Heinz Sichrovsky © Bild: NEWS

Kaum, dass man sie wahrzunehmen begann, gehen die Wiener Festwochen auch schon wieder bald zu Ende. Für den seit 2017 amtierenden Intendanten Tomas Zierhofer-Kin geht es um viel, sein vorzeitiges Ausscheiden steht zur Debatte. Ob das heuer Gebotene besser ist als das vorjährige Debakel, kann ich nicht beurteilen: Party interessiert mich nicht, auch nicht, wenn sie mit elf Millionen subventioniert ist. Die wenigen Gastspiele haben mir etwas besser gefallen als im Vorjahr, aber ist das genug? Hier sind also noch Fragen offen.
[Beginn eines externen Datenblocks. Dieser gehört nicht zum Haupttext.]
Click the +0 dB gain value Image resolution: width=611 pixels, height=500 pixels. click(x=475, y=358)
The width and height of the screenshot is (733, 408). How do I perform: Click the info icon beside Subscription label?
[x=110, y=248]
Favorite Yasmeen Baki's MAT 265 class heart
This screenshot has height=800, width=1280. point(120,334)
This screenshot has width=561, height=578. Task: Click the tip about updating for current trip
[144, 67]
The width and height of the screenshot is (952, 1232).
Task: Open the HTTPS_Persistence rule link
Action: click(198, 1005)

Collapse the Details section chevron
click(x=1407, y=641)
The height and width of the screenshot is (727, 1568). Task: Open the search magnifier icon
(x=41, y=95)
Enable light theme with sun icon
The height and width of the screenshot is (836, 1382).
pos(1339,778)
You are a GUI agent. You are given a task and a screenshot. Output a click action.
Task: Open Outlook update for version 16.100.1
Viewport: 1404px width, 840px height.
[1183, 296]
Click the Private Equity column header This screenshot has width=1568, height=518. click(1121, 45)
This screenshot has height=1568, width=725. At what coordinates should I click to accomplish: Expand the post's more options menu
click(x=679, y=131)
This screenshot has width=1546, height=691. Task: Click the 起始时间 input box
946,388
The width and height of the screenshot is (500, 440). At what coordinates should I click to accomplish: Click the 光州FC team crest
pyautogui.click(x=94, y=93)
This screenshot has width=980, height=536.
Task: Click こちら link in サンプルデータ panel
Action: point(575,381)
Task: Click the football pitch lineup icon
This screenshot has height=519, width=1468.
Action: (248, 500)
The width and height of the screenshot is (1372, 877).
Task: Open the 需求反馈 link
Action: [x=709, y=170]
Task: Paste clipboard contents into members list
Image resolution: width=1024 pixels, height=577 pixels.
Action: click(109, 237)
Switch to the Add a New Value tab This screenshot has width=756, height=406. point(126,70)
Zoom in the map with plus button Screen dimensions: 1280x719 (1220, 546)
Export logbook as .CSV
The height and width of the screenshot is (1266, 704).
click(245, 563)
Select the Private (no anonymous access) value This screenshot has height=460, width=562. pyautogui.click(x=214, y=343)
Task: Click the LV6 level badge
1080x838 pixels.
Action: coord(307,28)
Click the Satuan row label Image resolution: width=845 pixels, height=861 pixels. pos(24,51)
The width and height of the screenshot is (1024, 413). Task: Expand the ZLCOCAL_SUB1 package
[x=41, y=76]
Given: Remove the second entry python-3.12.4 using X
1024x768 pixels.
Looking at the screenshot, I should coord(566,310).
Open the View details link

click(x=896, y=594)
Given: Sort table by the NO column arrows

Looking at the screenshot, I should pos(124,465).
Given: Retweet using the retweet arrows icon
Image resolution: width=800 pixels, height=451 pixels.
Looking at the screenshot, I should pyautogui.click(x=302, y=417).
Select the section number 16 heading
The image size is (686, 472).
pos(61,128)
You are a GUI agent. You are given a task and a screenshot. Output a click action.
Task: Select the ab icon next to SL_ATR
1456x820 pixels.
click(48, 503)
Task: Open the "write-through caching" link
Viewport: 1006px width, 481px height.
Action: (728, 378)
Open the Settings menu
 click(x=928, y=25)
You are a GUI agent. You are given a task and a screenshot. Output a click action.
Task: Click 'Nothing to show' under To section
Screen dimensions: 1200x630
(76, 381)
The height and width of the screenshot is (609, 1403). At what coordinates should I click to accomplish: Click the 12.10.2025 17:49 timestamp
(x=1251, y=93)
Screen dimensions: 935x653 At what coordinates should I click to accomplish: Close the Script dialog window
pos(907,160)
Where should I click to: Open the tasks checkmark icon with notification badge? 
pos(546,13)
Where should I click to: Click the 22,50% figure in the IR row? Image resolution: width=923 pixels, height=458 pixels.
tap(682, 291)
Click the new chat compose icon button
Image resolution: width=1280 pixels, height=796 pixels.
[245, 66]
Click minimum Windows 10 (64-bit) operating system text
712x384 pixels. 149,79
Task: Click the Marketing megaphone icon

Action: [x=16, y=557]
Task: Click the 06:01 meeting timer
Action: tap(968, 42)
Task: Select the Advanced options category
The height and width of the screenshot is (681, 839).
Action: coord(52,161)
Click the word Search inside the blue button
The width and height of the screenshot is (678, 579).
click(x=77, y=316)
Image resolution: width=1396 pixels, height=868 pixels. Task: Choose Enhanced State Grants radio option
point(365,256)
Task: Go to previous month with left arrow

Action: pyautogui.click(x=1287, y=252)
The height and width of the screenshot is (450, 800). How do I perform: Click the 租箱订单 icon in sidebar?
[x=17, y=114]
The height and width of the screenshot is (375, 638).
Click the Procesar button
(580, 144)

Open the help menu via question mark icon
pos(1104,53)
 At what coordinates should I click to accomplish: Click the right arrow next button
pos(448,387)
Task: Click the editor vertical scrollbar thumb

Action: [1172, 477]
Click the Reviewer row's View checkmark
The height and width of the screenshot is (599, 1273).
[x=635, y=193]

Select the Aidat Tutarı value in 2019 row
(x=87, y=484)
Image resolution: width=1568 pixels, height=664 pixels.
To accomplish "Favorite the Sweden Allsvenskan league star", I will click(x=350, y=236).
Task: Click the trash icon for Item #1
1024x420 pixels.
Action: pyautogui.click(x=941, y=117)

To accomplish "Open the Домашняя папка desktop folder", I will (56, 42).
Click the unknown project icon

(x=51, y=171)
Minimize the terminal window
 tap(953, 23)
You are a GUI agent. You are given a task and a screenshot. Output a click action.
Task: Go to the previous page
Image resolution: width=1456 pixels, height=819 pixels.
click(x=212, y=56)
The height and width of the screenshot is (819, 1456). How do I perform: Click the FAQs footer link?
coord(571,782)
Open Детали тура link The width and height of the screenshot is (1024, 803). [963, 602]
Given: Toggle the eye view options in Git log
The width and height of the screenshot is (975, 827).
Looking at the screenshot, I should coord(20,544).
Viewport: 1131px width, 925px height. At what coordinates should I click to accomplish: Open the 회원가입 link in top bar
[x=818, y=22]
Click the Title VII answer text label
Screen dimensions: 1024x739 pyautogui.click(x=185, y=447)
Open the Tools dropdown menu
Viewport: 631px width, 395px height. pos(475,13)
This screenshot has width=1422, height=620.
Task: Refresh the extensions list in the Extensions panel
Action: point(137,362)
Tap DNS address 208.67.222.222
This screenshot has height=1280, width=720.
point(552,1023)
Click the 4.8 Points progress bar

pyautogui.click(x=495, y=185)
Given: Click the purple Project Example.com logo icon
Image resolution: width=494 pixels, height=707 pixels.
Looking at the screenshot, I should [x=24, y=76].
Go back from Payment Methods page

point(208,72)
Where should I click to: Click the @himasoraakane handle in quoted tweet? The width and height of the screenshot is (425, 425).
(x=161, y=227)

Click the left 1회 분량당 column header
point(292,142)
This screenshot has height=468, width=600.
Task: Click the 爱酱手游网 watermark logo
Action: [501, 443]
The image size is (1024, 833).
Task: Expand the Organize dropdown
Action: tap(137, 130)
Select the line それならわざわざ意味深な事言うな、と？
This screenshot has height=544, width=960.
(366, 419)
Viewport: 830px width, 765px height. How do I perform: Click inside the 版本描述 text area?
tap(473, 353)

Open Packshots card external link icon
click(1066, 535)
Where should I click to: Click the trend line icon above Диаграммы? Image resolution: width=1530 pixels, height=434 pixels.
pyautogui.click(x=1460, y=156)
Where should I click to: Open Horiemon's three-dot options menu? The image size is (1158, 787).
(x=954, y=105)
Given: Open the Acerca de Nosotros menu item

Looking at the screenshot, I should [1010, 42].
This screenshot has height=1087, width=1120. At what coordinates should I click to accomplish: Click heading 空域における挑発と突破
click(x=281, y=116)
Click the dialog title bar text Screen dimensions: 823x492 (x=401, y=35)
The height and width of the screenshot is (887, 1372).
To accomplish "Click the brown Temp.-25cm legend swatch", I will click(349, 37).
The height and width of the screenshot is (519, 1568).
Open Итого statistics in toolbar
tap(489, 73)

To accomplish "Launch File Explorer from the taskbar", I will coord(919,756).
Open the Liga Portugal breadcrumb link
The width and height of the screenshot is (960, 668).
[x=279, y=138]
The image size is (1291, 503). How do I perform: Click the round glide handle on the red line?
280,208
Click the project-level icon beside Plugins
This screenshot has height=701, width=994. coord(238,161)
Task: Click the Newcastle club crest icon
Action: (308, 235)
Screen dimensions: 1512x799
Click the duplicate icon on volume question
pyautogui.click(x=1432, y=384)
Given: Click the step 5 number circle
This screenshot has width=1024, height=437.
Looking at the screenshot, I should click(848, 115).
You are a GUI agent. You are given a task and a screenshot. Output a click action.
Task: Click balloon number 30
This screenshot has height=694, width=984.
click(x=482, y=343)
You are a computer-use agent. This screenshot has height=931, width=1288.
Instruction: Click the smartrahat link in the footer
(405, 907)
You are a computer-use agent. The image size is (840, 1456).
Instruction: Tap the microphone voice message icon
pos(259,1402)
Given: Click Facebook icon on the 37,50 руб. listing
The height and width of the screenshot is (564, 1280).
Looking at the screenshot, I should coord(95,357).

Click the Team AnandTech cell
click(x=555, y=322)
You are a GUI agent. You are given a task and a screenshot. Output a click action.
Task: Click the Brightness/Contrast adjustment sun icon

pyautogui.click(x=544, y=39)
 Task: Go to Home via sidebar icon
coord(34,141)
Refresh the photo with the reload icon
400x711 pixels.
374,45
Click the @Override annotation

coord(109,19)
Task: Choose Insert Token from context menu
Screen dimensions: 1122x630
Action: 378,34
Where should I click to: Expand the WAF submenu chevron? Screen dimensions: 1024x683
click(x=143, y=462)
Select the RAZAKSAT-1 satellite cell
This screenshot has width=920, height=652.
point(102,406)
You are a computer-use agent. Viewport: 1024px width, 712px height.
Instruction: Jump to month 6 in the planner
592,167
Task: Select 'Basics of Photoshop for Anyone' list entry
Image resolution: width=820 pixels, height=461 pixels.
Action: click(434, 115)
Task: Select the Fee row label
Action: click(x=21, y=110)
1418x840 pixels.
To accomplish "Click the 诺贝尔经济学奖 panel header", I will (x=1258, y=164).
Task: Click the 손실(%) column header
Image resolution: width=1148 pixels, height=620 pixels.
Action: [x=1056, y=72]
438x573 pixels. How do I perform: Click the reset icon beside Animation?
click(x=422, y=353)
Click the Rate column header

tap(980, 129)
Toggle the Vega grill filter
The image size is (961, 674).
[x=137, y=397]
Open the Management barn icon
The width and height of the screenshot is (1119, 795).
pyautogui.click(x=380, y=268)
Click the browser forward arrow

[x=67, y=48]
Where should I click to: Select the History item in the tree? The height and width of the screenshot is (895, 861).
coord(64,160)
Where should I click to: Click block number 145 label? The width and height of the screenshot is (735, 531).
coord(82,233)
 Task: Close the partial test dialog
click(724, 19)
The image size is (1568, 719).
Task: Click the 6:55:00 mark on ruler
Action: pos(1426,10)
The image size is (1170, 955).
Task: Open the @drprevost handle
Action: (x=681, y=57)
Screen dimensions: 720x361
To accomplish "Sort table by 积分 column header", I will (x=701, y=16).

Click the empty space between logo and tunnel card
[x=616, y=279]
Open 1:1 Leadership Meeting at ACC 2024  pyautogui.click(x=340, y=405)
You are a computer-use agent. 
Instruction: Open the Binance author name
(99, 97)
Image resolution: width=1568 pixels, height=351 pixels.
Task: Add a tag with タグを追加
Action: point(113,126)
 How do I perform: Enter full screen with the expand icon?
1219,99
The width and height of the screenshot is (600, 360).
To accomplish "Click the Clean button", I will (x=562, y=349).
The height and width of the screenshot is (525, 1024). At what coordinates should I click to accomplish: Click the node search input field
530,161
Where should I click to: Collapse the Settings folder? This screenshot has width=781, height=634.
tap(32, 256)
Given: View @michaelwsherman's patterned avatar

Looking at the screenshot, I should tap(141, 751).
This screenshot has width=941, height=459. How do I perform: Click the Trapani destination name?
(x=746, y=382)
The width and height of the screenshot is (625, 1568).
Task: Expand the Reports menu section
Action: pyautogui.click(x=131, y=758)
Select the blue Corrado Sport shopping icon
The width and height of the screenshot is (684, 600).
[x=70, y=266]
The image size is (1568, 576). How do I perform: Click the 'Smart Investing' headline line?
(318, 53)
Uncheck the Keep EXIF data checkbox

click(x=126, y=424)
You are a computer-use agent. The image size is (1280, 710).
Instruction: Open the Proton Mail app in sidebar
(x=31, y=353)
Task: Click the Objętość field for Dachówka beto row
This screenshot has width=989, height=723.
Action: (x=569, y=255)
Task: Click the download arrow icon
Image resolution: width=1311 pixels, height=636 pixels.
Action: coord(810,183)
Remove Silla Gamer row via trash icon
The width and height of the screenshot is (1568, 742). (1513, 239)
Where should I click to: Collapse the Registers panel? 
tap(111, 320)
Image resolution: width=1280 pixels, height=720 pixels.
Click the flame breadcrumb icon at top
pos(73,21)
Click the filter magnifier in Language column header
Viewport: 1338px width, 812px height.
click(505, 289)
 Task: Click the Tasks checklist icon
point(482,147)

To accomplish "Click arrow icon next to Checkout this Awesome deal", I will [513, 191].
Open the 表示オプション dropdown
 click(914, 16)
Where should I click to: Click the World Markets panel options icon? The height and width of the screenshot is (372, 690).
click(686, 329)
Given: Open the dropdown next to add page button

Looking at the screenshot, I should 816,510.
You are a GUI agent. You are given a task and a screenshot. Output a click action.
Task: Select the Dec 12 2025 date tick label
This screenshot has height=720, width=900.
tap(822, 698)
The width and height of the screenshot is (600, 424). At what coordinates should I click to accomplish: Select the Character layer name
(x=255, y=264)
Unstrittig hingegen stehen die Resultate des Gegenfestivals, das der Musikverein auf eigene Rechnung ausgerichtet hat, als der Kollege von den Festwochen hoffärtig die Zusammenarbeit aufkündigte: 59 exquisit programmierte Konzerte, die das Unpopuläre nicht scheuten und doch zu 92 Prozent ausgelastet waren. Man kann dem Intendanten Thomas Angyan nur gratulieren und eine lange, lange Amtszeit wünschen: Durch die Oper weht bald der ersehnte Sturm der Erneuerung, am Burgtheater kündigt der neue Direktor gerade große Teile des Ensembles, Festwochen und Volkstheater stehen auf der Spitze, die desolate Kunsthalle sucht einen Direktor, im Kunsthistorischen tritt der ernannte profilarme Jobhopper das Amt eventuell gar nicht an. In solchen Zeiten braucht es auch Kontinuität - tunlichst dort, wo das Gebotene keiner Veränderung bedarf. Wie im Musikverein.